As discussed in section 6.A above, the disputed domain names incorporate the CLOUD trademark in combination with dictionary words, and the evidence in the case file shows that one of them has been used in connection with a web shop offering generic branded footwear for sale in competition with the Complainant, the second has redirected to the same web shop, while the third one is likely to have been for electronic mail addresses provided on the website of the same web shop.

In view of the above, the Panel concludes that it is more likely than not that the Respondent has targeted the CLOUD trademark with the registration of the disputed domain names in an attempt to improperly capitalize on the reputation and goodwill associated with this trademark by confusing and attracting to the disputed domain names Internet users looking for the Complainant’s products and offering them competitive products. This conduct does not appear as legitimate and does not give rise to rights or legitimate interests of the Respondent in the disputed domain names.

Therefore, the Panel finds that the Respondent does not have rights and or legitimate interests in the disputed domain names.

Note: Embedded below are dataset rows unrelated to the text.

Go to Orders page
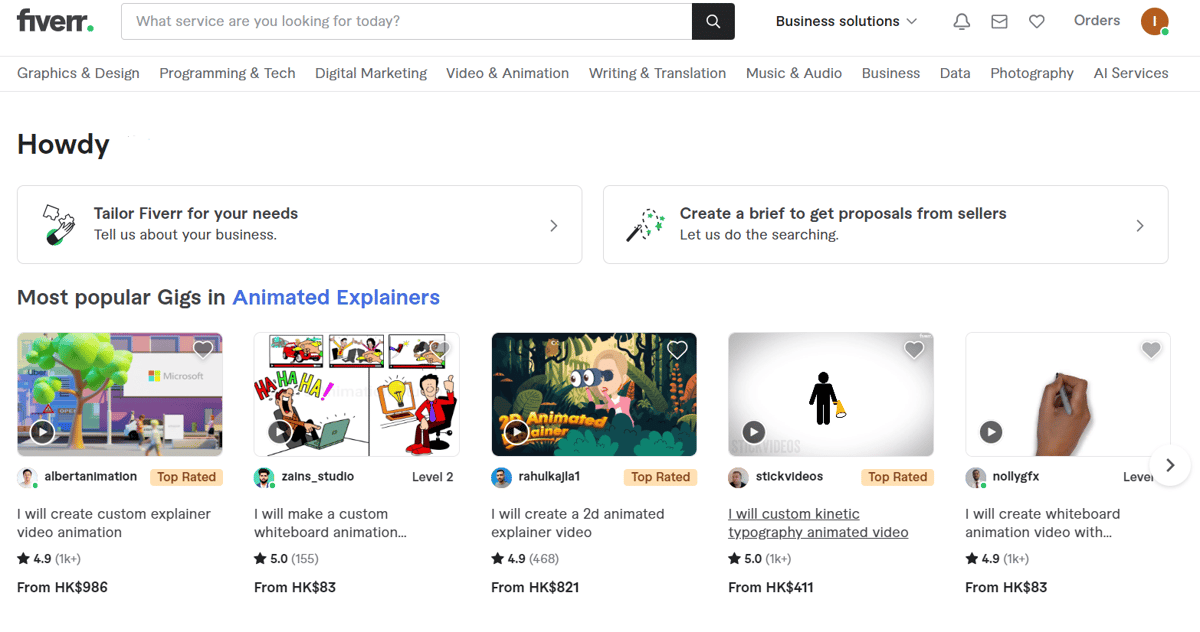 [1096, 20]
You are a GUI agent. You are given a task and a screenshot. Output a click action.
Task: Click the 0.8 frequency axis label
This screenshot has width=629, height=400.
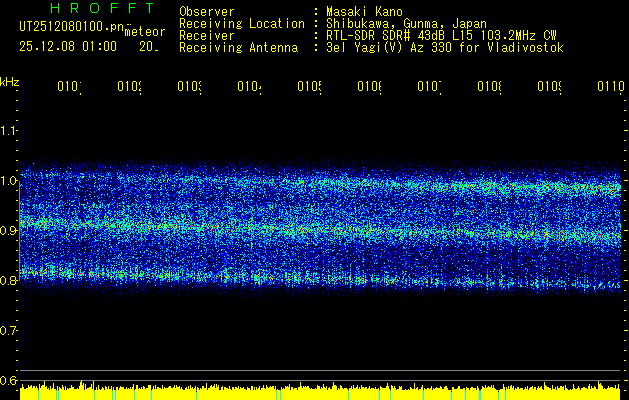pyautogui.click(x=10, y=281)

C. Registered and Used in Bad Faith

Paragraph 4(b) of the Policy lists four illustrative alternative circumstances that shall be evidence of the registration and use of a domain name in bad faith by a respondent, namely:

“(i) circumstances indicating that you have registered or you have acquired the domain name primarily for the purpose of selling, renting, or otherwise transferring the domain name registration to the complainant who is the owner of the trademark or service mark or to a competitor of that complainant, for valuable consideration in excess of your documented out-of-pocket costs directly related to the domain name; or

(ii) you have registered the domain name in order to prevent the owner of the trademark or service mark from reflecting the mark in a corresponding domain name, provided that you have engaged in a pattern of such conduct; or

(iii) you have registered the domain name primarily for the purpose of disrupting the business of a competitor; or

(iv) by using the domain name, you have intentionally attempted to attract, for commercial gain, Internet users to your website or other online location, by creating a likelihood of confusion with the complainant’s mark as to the source, sponsorship, affiliation, or endorsement of your website or location or of a product or service on your website or location.”

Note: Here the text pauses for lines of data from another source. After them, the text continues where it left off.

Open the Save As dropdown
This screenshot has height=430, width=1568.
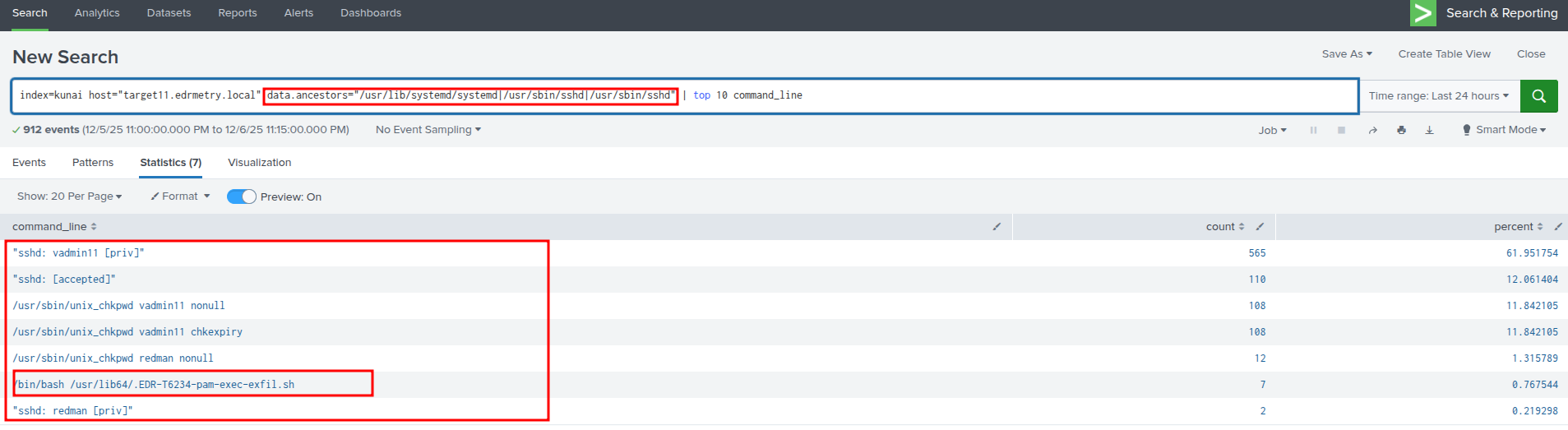pyautogui.click(x=1346, y=54)
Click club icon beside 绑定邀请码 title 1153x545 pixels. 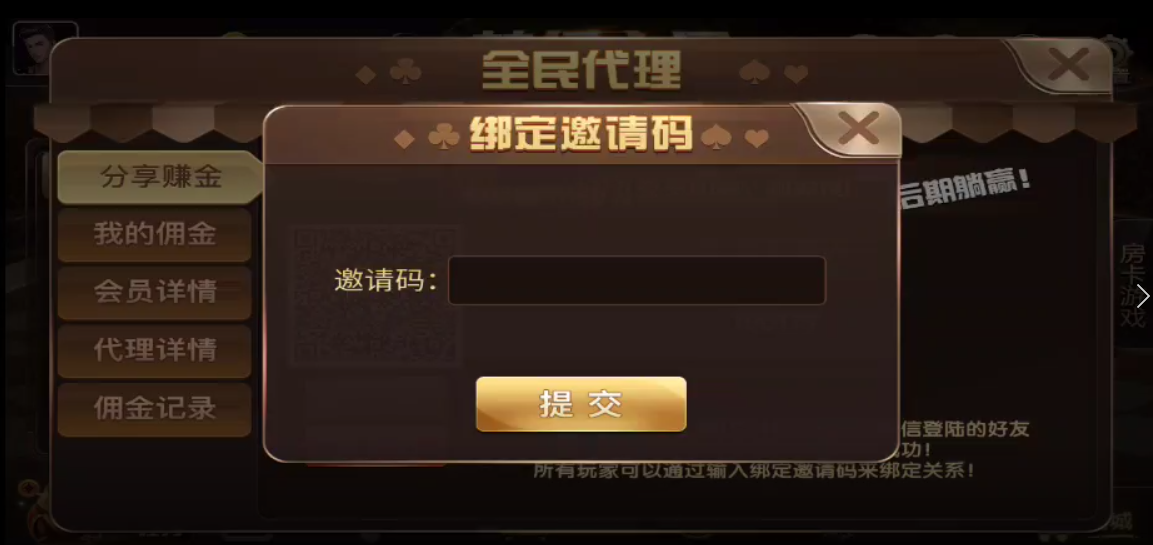click(443, 136)
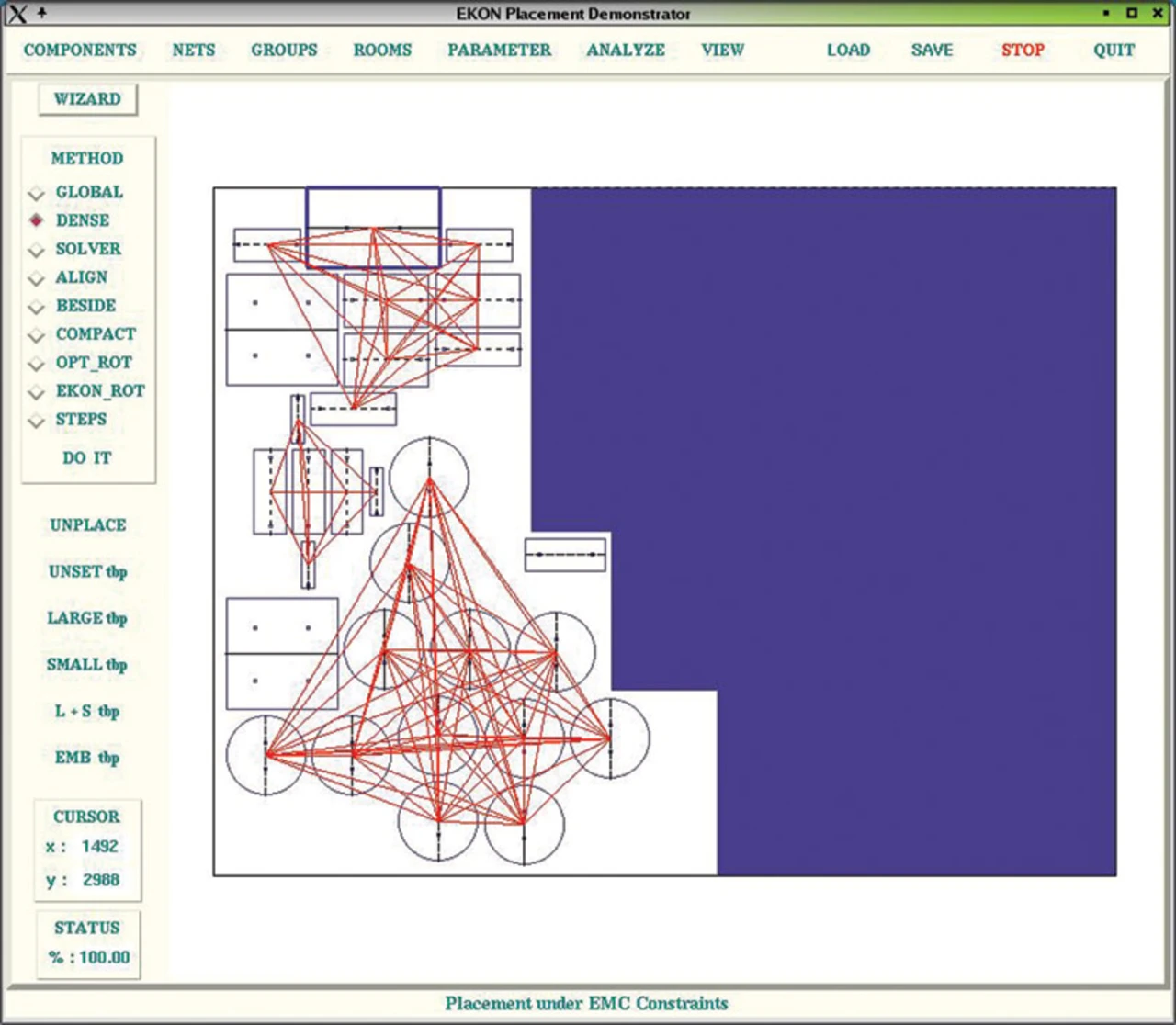Select the DENSE method option
Viewport: 1176px width, 1025px height.
[37, 220]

As discussed in the previous sections, the disputed domain names incorporate the CLOUD trademark, and the evidence in the case file shows that the website at one of the disputed domain names has offered for sale generic-branded footwear without specifying the name of the person operating the website and the lack of relationship with the Complainants. The evidence submitted by the Complainants supports their statement that one of the other two disputed domain names redirects to the same web shop, while the third one is likely to have been used for the operation of electronic mail addresses used in connection with the Respondent’s web shop, thus increasing the likelihood of confusion in Internet users as to the affiliation of this web shop with the Complainants.

In view of the above, the Panel concludes that the Respondent must have been aware of the goodwill of the Complainant’s CLOUD trademark when it registered the disputed domain names, and that it is more likely that the Respondent registered and used them in an intentional attempt to attract, for commercial gain, Internet users by creating a likelihood of confusion with the Complainant’s CLOUD trademark as to the affiliation of the Respondent’s website and of the origin of the products offered for sale on the Respondent’s website.

In view of all the above, the Panel finds that the disputed domain names have been registered and are being used in bad faith.

7. Decision

For the foregoing reasons, in accordance with paragraphs 4(i) of the Policy and 15 of the Rules, the Panel orders that the disputed domain names, <buycloud1shoes.com>, <cloudoneshoes.com>, and <mycloudoneshoes.com>, be transferred to the Complainants.